» **What you should do**
Transcribe each entry so that nothing differs from the original.

***** Extracted information *****

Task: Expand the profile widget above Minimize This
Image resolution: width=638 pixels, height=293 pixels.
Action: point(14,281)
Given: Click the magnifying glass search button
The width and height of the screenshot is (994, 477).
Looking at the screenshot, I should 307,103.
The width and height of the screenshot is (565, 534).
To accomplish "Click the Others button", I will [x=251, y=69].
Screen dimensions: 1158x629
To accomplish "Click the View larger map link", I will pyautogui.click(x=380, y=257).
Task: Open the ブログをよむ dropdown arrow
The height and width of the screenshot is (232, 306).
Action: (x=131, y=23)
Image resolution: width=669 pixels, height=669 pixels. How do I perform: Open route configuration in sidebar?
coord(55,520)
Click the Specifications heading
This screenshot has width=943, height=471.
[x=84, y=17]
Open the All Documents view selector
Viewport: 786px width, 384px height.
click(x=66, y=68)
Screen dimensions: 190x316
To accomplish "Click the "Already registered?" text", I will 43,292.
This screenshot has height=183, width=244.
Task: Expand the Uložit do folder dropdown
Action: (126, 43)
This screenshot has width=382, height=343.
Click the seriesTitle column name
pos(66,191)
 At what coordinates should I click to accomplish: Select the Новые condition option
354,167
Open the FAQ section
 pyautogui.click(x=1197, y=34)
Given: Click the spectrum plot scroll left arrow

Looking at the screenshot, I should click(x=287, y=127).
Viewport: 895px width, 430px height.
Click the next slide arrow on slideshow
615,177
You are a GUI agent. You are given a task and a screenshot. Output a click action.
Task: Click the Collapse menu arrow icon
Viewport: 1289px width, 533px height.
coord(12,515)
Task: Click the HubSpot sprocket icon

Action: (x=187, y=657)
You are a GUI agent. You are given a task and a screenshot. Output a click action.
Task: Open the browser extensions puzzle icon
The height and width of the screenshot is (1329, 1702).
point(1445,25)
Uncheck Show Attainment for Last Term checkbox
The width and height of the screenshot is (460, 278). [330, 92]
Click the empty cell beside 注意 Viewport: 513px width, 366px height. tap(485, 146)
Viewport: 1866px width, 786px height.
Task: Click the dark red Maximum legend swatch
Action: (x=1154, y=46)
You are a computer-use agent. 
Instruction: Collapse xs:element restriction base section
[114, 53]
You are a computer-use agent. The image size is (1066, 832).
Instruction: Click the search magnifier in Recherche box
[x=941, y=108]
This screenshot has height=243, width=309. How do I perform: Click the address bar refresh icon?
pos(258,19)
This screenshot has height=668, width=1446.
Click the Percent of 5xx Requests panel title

*****

» **Worked solution**
Task: Expand the profile widget above Minimize This
Image resolution: width=638 pixels, height=293 pixels.
Action: point(14,281)
Given: Click the magnifying glass search button
The width and height of the screenshot is (994, 477).
Looking at the screenshot, I should 307,103.
The width and height of the screenshot is (565, 534).
To accomplish "Click the Others button", I will [x=251, y=69].
Screen dimensions: 1158x629
To accomplish "Click the View larger map link", I will pyautogui.click(x=380, y=257).
Task: Open the ブログをよむ dropdown arrow
The height and width of the screenshot is (232, 306).
Action: (x=131, y=23)
Image resolution: width=669 pixels, height=669 pixels. How do I perform: Open route configuration in sidebar?
coord(55,520)
Click the Specifications heading
This screenshot has width=943, height=471.
[x=84, y=17]
Open the All Documents view selector
Viewport: 786px width, 384px height.
click(x=66, y=68)
Screen dimensions: 190x316
To accomplish "Click the "Already registered?" text", I will 43,292.
This screenshot has height=183, width=244.
Task: Expand the Uložit do folder dropdown
Action: (126, 43)
This screenshot has width=382, height=343.
Click the seriesTitle column name
pos(66,191)
 At what coordinates should I click to accomplish: Select the Новые condition option
354,167
Open the FAQ section
 pyautogui.click(x=1197, y=34)
Given: Click the spectrum plot scroll left arrow

Looking at the screenshot, I should click(x=287, y=127).
Viewport: 895px width, 430px height.
Click the next slide arrow on slideshow
615,177
You are a GUI agent. You are given a task and a screenshot. Output a click action.
Task: Click the Collapse menu arrow icon
Viewport: 1289px width, 533px height.
coord(12,515)
Task: Click the HubSpot sprocket icon

Action: (x=187, y=657)
You are a GUI agent. You are given a task and a screenshot. Output a click action.
Task: Open the browser extensions puzzle icon
The height and width of the screenshot is (1329, 1702).
point(1445,25)
Uncheck Show Attainment for Last Term checkbox
The width and height of the screenshot is (460, 278). [330, 92]
Click the empty cell beside 注意 Viewport: 513px width, 366px height. tap(485, 146)
Viewport: 1866px width, 786px height.
Task: Click the dark red Maximum legend swatch
Action: (x=1154, y=46)
You are a computer-use agent. 
Instruction: Collapse xs:element restriction base section
[114, 53]
You are a computer-use agent. The image size is (1066, 832).
Instruction: Click the search magnifier in Recherche box
[x=941, y=108]
This screenshot has height=243, width=309. How do I perform: Click the address bar refresh icon?
pos(258,19)
This screenshot has height=668, width=1446.
Click the Percent of 5xx Requests panel title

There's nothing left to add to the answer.